Dev Tool Evangelist Theo Makes Major Terminal Switch, Foresees Next-Gen Workflow Paradigms
Theo, a recognized voice in the software development community, has declared a pivotal change in his daily development setup, transitioning from the established Ghostty terminal emulator to the nascent cmux. Despite his long-standing satisfaction with Ghostty—lauding its speed, reliability, and open-source nature—Theo’s increasingly parallel and branched development workflows revealed limitations in traditional terminal multiplexers like tmux and Ghostty’s own window management. He noted a fundamental mismatch between his multi-project, multi-task approach and the hierarchical constraints of existing tools, including macOS Spaces, which he criticized for poor isolation and performance.

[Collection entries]

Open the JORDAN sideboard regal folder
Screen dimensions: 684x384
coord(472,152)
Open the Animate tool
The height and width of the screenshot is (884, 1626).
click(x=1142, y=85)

List of tasks =>
[1] Edit the article on Theo's terminal switch from "Dev Tool Evangelist" up to and including "isolation and performance.", swapping "Ghostty" for "Alacritty".
[2] Pick up the article on Theo's move from Ghostty to cmux and write how it goes on after its last sentence.

Answers given =>
[1]
Dev Tool Evangelist Theo Makes Major Terminal Switch, Foresees Next-Gen Workflow Paradigms
Theo, a recognized voice in the software development community, has declared a pivotal change in his daily development setup, transitioning from the established Alacritty terminal emulator to the nascent cmux. Despite his long-standing satisfaction with Alacritty—lauding its speed, reliability, and open-source nature—Theo’s increasingly parallel and branched development workflows revealed limitations in traditional terminal multiplexers like tmux and Alacritty’s own window management. He noted a fundamental mismatch between his multi-project, multi-task approach and the hierarchical constraints of existing tools, including macOS Spaces, which he criticized for poor isolation and performance.

[2]
Cmux, developed by the Manoflow team (in which Theo is an investor) and built upon Ghostty’s core library, libghostty, has fundamentally rewired Theo’s interaction with his terminal. Key features enabling this transformation include a project-centric sidebar, the ability to open new tabs within existing splits, and seamless integration with AI coding assistants like Claude Code. While acknowledging cmux’s early-stage quirks, such as a problematic built-in browser and UI bugs, Theo positions it as a ‘duct-taped version of the next generation.’ He envisions future dev environments inspired by ‘paper window managers’ like Neri, offering infinitely scrollable and nestable panes capable of integrating not just terminals, but also authenticated web browsers and IDE instances, all within a unified application designed for the demands of AI-driven, highly parallel development. This vision underscores a broader industry shift towards tools better equipped to organize the chaos of modern agentic coding.